If anyone remembers the crazy man from Oz who does euk removals with det cord, he has a book of tables and D-tape on his belt for calculating loads in the tree. It's in one of his vids.


----------



## Tree Machine (Oct 2, 2006)

John Paul Sanborn said:


> I allways tought it would be nice to have a slip card weight per dia/ft (or woould dia:ft be more acurate?)


and diameter per 16" firewood-length as one of the columns.



JP S said:


> Have it on a lanyard gromit and you can get an accurate estimate by d=taping the log.

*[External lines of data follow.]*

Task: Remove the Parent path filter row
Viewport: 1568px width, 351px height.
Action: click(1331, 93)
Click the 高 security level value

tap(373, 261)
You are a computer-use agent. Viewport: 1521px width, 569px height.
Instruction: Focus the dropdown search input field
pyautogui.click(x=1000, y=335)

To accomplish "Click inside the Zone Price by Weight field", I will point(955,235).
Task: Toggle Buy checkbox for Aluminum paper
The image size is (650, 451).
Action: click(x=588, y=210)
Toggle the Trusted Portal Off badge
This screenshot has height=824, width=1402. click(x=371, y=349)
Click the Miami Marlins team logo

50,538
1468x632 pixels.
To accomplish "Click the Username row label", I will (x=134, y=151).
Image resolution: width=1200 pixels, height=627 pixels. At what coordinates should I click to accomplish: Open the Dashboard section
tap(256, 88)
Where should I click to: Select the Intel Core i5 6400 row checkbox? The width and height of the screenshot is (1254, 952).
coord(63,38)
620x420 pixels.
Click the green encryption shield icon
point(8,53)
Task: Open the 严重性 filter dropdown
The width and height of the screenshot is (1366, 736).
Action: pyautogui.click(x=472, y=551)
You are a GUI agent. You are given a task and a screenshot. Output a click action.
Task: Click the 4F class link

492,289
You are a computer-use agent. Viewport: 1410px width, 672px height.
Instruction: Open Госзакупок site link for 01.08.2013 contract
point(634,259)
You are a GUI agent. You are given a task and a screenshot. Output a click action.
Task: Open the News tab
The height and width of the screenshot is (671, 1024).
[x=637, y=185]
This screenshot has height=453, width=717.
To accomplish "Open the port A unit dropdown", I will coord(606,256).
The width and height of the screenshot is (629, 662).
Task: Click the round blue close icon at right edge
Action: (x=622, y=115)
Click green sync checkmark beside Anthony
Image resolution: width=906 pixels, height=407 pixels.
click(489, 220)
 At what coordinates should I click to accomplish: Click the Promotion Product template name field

How bout a digital tape measure? They make em for carpentry and construction. Ours would need to calculate weights based on LxD x specie factor, calculate distances, act as a protractor to give us angles and have a green laser built into it. Modern day's answer to a cruising stick.


----------



## Grizzly (Oct 30, 2006)

DDM said:


> http://gear.sherrilltree.com/pdf/weightchart.pdf
> Calculator
> http://www.woodweb.com/cgi-bin/calculators/calc.pl?calculator=log_weight



Dang thats a prety nifty tool. Where did you find it?
Is that just for logs or can that take in account of the whole tree with the branches and what not.


----------



## (WLL) (Nov 2, 2006)

DDM said:


> http://gear.sherrilltree.com/pdf/weightchart.pdf
> Calculator
> http://www.woodweb.com/cgi-bin/calculators/calc.pl?calculator=log_weight


give higher quote


----------



## Grizzly (Nov 9, 2006)

DDM said:


> http://gear.sherrilltree.com/pdf/weightchart.pdf
> Calculator
> http://www.woodweb.com/cgi-bin/calculators/calc.pl?calculator=log_weight



would it work for estimating the weight of a palm. I had to order a crain and I wanted to get the whole thing at once and just lay it in the street. 
I may end up renting a crain thats as tall as the palm and take it down in sections. What do you think. Its a canarry date palm. fat and tall


----------



## SRT-Tech (Dec 10, 2006)

:jawdrop: :jawdrop: :jawdrop: damn.........if that chart is correct i have been overloading my truck by 1500 lbs every day!  no wonder i have been using a lot of oil in the engine...


----------



## woodchux (Dec 13, 2006)

Here is a smaller simpler chart from Yale


----------



## Ryan Cafferky (Dec 13, 2006)

*Big cottonwood log pick*

I used the Woodweb calculator yesterday to calculate a log that we had to pick with a crane today and it was off by about 1000 pounds. That suprised me a bit. The crane operator basically said he wasn't suprised at all because those charts usually are more for estimating.


----------



## EngineerDude (Dec 26, 2006)

younggun said:


> any one notice the chart and the calculator give different estimates for the same peace of wood?



and ...



Ekka said:


> I think the woodweb link is for dried log ...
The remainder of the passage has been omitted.